The placeholder can also be?

//Placeholder is?
$sql="select * from login WHERE username=? AND password=?";
$stmt=$pdo->prepare($sql);
//The order of the parameters in the array must be the same as that of the question marks in the query statement
$stmt->execute(array($username,$password));
echo $stmt->rowCount();

4. Bind parameters through bind

The bindparam() method binds a variable to the parameter in the query statement:

$sql="insert login(username,password,upic,mail) values(:username,:password,:age,:mail)";
$stmt=$pdo->prepare($sql);
//The third parameter can specify the type of parameter PDO:: param_ STR is a string, PDO:: param_ Int is an integer
$stmt->bindParam(":username",$username,PDO::PARAM_STR);
$stmt->bindParam(":password",$password,PDO::PARAM_STR);
$stmt->bindParam(":age",$age,PDO::PARAM_INT);
//Use the bindvalue() method to bind a fixed value
$stmt->bindValue(":mail",'[email protected]');
$stmt->execute();
echo $stmt->rowCount();

Use question marks as placeholders:

$sql="insert login(username,password,mail) values(?,?,?)";// Note that it is not a question mark in Chinese? 
$stmt=$pdo->prepare($sql); // According to? Sequential binding parameter values for 
$stmt->bindParam(1,$username); 
$stmt->bindParam(2,$password); 
$stmt->bindValue(3,'[email protected]'); 
$stmt->execute(); 
echo $stmt->rowCount();

Bind a constant ‘to the third placeholder using the bindvalue() method[email protected]‘it does not change with the change of the variable.

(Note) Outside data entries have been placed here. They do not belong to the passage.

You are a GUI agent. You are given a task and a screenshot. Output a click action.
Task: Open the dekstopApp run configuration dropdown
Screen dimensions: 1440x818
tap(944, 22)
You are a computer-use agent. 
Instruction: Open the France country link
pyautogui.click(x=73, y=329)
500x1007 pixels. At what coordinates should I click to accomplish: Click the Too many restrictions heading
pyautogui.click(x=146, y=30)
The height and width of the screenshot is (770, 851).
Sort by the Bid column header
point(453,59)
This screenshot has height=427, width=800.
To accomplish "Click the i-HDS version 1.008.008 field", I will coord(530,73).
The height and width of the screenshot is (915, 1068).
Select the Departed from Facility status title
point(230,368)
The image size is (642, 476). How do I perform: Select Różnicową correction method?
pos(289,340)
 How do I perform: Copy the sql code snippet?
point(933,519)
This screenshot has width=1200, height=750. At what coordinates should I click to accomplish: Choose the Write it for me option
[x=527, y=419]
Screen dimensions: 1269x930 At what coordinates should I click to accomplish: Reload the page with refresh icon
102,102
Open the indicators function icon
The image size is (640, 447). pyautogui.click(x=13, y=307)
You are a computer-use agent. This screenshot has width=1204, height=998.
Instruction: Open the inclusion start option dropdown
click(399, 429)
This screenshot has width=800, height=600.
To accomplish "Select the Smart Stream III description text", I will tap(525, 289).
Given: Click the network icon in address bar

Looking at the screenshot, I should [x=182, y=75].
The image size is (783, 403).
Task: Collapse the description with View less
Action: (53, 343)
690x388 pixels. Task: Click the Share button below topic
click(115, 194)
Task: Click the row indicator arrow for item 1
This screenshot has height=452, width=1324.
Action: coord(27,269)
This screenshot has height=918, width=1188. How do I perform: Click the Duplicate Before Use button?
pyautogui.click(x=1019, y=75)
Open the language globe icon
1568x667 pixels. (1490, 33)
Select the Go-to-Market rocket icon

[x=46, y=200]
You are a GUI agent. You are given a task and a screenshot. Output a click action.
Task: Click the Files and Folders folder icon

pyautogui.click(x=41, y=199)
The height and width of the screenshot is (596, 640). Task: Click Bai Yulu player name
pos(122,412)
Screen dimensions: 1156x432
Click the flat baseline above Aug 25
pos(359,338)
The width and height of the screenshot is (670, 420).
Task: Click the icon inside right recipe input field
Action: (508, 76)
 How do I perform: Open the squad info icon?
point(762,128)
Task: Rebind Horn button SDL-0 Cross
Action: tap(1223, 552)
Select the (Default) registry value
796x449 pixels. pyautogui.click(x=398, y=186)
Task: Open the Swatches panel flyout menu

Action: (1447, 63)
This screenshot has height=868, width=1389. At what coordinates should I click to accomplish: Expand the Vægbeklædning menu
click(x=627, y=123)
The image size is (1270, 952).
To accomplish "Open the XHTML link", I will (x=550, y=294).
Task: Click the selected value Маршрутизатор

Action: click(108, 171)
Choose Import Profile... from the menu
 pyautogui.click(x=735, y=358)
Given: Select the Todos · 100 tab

The bindcolumn() method binds a column of the returned result set to a variable:

$sql='SELECT * FROM user';
$stmt=$pdo->prepare($sql);
$stmt->execute();
$stmt->bindColumn(2,$username);
$stmt->bindColumn(4,$email);
while($stmt->fetch(PDO::FETCH_BOUND)){
  Echo 'Username:. $username. ", email:. $email.' < HR / > ';
}

For more information about PHP, readers who are interested can see the special topics on this site: summary of PHP database operation skills based on PDO, summary of PHP + MySQL I database programming skills, introduction to PHP object-oriented programming, summary of PHP string usage, introduction to PHP + MySQL database operation and summary of common PHP database operation skills

I hope this article will help you in PHP programming.